* [What you need to do]: Would you restate, exactly as they appear, the lines from the one containing "1280x611 pixels." through the end of the data below?

* [Stored items]:
+++++

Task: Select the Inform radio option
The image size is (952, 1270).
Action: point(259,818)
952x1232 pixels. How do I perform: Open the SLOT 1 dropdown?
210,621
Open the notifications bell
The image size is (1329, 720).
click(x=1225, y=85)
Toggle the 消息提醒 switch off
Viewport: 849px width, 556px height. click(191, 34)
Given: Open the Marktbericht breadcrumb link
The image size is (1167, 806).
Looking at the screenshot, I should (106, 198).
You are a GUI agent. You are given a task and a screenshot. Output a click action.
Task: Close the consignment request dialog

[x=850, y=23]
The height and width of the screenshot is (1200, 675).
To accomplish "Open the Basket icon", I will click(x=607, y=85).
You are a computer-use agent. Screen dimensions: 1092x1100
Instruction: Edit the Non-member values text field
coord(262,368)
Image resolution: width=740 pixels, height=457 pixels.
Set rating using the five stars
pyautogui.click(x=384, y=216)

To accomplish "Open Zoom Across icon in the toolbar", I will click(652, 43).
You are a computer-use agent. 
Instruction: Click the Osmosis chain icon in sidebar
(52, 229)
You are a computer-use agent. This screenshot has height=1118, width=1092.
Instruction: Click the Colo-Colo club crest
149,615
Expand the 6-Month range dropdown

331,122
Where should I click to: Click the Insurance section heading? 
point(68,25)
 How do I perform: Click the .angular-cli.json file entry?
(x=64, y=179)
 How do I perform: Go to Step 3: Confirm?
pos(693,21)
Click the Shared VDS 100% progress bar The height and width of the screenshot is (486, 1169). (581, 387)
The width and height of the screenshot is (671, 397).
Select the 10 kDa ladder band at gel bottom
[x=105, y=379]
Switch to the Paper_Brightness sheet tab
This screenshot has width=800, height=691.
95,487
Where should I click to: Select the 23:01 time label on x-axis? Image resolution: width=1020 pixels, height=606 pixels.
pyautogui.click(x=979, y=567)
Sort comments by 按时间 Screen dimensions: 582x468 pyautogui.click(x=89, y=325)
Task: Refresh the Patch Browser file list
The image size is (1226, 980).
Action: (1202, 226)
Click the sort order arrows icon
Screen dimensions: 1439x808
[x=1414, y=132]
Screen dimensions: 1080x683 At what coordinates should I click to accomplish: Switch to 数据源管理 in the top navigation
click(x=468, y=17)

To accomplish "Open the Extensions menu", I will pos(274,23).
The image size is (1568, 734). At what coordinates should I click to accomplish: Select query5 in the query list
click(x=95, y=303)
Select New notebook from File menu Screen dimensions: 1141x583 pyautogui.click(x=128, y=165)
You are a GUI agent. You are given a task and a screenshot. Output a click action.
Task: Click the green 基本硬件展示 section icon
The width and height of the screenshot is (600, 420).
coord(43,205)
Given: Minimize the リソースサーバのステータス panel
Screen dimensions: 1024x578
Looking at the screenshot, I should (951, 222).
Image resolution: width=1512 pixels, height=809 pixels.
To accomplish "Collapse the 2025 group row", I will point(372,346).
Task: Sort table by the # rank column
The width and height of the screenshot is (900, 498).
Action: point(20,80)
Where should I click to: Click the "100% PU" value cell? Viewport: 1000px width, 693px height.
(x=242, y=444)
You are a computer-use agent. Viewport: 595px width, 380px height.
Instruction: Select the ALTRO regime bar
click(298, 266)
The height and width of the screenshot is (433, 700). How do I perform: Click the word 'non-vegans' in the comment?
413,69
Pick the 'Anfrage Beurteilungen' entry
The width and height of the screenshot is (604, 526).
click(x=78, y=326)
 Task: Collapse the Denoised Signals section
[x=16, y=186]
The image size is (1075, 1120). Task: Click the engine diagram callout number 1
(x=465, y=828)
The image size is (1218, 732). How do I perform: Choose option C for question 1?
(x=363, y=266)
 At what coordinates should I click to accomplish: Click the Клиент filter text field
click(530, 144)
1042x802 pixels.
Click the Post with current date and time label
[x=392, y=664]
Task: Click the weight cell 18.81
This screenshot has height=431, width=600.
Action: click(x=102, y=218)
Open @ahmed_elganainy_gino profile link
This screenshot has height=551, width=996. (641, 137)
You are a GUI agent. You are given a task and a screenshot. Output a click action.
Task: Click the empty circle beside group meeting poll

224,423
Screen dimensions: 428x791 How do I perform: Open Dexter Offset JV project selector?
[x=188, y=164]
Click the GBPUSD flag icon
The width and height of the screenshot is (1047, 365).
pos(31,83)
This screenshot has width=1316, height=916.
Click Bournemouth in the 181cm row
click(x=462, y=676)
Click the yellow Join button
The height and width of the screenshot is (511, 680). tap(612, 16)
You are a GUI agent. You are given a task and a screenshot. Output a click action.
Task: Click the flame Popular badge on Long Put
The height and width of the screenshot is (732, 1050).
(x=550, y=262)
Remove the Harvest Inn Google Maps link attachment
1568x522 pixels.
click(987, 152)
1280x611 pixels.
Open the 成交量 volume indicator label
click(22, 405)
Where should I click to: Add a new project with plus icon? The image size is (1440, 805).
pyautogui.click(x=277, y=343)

+++++

* [Response to the exercise]:
1280x611 pixels.
Open the 成交量 volume indicator label
click(22, 405)
Where should I click to: Add a new project with plus icon? The image size is (1440, 805).
pyautogui.click(x=277, y=343)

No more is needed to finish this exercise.